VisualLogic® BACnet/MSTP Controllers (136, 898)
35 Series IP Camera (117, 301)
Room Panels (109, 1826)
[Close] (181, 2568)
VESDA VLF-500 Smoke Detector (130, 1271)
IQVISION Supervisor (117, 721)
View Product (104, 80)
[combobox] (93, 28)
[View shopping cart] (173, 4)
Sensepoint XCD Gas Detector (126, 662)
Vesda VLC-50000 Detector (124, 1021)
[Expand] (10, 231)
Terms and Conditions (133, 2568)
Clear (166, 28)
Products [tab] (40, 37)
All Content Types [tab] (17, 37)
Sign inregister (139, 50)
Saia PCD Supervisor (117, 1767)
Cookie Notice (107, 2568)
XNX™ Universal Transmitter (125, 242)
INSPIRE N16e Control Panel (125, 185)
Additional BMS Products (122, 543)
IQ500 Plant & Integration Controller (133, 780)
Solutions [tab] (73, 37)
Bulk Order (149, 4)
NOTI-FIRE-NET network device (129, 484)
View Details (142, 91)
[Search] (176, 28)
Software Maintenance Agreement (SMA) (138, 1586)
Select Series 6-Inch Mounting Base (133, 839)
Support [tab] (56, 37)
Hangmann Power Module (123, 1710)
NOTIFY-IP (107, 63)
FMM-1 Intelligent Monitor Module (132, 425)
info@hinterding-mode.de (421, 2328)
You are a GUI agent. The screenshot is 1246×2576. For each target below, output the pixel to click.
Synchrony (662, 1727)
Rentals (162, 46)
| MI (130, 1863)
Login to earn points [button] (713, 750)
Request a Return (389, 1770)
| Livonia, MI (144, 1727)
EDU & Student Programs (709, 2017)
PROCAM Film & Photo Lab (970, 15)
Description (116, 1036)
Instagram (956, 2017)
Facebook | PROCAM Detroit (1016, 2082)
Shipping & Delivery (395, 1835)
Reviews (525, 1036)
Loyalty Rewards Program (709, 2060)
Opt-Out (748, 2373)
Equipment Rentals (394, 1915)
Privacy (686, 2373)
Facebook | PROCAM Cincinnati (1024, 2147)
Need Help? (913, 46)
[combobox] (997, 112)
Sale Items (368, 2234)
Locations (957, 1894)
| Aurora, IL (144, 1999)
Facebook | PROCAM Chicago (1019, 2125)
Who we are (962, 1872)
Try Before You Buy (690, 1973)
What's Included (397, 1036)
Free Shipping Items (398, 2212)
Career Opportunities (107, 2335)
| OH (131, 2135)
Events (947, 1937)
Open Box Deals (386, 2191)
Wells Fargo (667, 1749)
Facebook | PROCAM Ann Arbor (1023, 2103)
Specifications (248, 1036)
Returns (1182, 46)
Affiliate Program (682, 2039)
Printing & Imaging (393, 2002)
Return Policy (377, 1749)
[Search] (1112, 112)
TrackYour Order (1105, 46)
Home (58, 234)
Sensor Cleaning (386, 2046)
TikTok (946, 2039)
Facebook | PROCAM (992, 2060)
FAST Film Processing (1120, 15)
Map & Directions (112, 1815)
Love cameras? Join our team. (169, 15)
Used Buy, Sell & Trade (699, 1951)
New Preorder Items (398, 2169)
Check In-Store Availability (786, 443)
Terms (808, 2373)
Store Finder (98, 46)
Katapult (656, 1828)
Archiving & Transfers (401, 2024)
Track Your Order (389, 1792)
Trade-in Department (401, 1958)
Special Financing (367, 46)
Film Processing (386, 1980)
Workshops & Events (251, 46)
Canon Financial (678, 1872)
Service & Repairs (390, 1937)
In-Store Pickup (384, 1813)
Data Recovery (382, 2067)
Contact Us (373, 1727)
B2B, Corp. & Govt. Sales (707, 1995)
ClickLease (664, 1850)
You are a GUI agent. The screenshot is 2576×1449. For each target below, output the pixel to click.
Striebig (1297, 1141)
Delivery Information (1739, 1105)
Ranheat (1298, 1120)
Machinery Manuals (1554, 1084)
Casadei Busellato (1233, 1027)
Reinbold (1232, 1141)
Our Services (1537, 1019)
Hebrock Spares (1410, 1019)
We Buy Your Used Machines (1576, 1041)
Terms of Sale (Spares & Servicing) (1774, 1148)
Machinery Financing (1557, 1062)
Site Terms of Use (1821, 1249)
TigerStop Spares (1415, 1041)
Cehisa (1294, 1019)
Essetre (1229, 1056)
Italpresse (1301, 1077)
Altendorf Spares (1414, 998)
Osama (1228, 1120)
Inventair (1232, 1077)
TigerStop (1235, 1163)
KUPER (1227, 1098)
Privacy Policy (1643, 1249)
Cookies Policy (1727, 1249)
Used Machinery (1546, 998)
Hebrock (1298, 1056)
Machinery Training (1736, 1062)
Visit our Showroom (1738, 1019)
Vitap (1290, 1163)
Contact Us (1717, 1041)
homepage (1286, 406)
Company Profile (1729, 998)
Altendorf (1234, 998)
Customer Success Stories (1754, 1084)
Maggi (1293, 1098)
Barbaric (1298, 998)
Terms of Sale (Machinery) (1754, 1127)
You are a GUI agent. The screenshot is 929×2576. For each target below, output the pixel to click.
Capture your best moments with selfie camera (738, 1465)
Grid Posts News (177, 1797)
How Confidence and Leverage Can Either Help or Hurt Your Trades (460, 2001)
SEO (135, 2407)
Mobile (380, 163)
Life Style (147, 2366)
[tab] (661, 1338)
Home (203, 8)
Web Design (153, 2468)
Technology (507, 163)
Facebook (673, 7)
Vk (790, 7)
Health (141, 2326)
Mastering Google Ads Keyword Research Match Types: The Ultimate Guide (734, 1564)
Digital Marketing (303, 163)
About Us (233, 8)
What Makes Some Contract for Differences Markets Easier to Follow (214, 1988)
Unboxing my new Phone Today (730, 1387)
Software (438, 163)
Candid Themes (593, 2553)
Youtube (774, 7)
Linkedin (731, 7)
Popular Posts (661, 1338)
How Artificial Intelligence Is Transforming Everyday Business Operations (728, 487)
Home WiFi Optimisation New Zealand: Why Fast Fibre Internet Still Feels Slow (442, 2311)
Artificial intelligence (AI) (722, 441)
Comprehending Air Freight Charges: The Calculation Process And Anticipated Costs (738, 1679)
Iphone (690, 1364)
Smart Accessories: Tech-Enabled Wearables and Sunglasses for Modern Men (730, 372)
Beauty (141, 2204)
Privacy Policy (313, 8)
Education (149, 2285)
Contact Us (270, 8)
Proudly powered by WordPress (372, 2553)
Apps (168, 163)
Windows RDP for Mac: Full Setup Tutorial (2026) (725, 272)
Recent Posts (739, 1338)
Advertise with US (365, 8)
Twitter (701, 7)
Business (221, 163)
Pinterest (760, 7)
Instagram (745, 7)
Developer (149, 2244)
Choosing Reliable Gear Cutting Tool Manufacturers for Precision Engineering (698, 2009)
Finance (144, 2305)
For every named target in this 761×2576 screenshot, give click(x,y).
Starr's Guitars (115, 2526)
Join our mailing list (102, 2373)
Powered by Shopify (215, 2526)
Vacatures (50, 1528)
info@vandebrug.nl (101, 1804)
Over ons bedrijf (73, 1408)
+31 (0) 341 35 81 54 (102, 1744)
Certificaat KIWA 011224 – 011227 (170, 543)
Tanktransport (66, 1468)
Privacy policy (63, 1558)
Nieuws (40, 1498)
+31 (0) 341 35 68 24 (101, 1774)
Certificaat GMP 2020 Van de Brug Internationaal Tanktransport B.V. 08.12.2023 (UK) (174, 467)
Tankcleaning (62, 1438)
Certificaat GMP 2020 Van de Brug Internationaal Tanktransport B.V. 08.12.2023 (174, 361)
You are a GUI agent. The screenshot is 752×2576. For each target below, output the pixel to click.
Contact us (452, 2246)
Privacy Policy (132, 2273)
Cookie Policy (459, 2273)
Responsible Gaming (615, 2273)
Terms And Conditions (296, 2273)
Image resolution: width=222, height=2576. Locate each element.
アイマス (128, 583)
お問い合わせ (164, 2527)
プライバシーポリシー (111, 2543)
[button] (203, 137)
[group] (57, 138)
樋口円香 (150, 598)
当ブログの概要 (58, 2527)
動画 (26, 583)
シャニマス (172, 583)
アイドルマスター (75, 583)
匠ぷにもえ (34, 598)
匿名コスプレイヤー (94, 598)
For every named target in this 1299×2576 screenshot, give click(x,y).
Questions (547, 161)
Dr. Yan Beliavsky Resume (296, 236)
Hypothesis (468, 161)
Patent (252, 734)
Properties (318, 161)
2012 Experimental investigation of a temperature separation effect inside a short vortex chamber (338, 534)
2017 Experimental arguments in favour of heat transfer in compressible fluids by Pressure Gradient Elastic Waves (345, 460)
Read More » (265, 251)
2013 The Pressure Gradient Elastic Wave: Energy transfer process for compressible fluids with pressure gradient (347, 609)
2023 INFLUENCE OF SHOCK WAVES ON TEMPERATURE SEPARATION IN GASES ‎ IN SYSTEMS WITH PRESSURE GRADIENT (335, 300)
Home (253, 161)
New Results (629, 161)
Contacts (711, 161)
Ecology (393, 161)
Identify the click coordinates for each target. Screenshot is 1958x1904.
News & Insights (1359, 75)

-*-

**ACTIVITY**
Whatever else the listing above holds, retype exactly only the lines from the one containing "You are a GUI agent. The screenshot is 2576×1449." to the one containing "Contact Us (270, 8)", both ends kept.

**ANSWER FOR THIS EXERCISE**
You are a GUI agent. The screenshot is 2576×1449. For each target below, output the pixel to click.
Striebig (1297, 1141)
Delivery Information (1739, 1105)
Ranheat (1298, 1120)
Machinery Manuals (1554, 1084)
Casadei Busellato (1233, 1027)
Reinbold (1232, 1141)
Our Services (1537, 1019)
Hebrock Spares (1410, 1019)
We Buy Your Used Machines (1576, 1041)
Terms of Sale (Spares & Servicing) (1774, 1148)
Machinery Financing (1557, 1062)
Site Terms of Use (1821, 1249)
TigerStop Spares (1415, 1041)
Cehisa (1294, 1019)
Essetre (1229, 1056)
Italpresse (1301, 1077)
Altendorf Spares (1414, 998)
Osama (1228, 1120)
Inventair (1232, 1077)
TigerStop (1235, 1163)
KUPER (1227, 1098)
Privacy Policy (1643, 1249)
Cookies Policy (1727, 1249)
Used Machinery (1546, 998)
Hebrock (1298, 1056)
Machinery Training (1736, 1062)
Visit our Showroom (1738, 1019)
Vitap (1290, 1163)
Contact Us (1717, 1041)
homepage (1286, 406)
Company Profile (1729, 998)
Altendorf (1234, 998)
Customer Success Stories (1754, 1084)
Maggi (1293, 1098)
Barbaric (1298, 998)
Terms of Sale (Machinery) (1754, 1127)
You are a GUI agent. The screenshot is 929×2576. For each target below, output the pixel to click.
Capture your best moments with selfie camera (738, 1465)
Grid Posts News (177, 1797)
How Confidence and Leverage Can Either Help or Hurt Your Trades (460, 2001)
SEO (135, 2407)
Mobile (380, 163)
Life Style (147, 2366)
[tab] (661, 1338)
Home (203, 8)
Web Design (153, 2468)
Technology (507, 163)
Facebook (673, 7)
Vk (790, 7)
Health (141, 2326)
Mastering Google Ads Keyword Research Match Types: The Ultimate Guide (734, 1564)
Digital Marketing (303, 163)
About Us (233, 8)
What Makes Some Contract for Differences Markets Easier to Follow (214, 1988)
Unboxing my new Phone Today (730, 1387)
Software (438, 163)
Candid Themes (593, 2553)
Youtube (774, 7)
Linkedin (731, 7)
Popular Posts (661, 1338)
How Artificial Intelligence Is Transforming Everyday Business Operations (728, 487)
Home WiFi Optimisation New Zealand: Why Fast Fibre Internet Still Feels Slow (442, 2311)
Artificial intelligence (AI) (722, 441)
Comprehending Air Freight Charges: The Calculation Process And Anticipated Costs (738, 1679)
Iphone (690, 1364)
Smart Accessories: Tech-Enabled Wearables and Sunglasses for Modern Men (730, 372)
Beauty (141, 2204)
Privacy Policy (313, 8)
Education (149, 2285)
Contact Us (270, 8)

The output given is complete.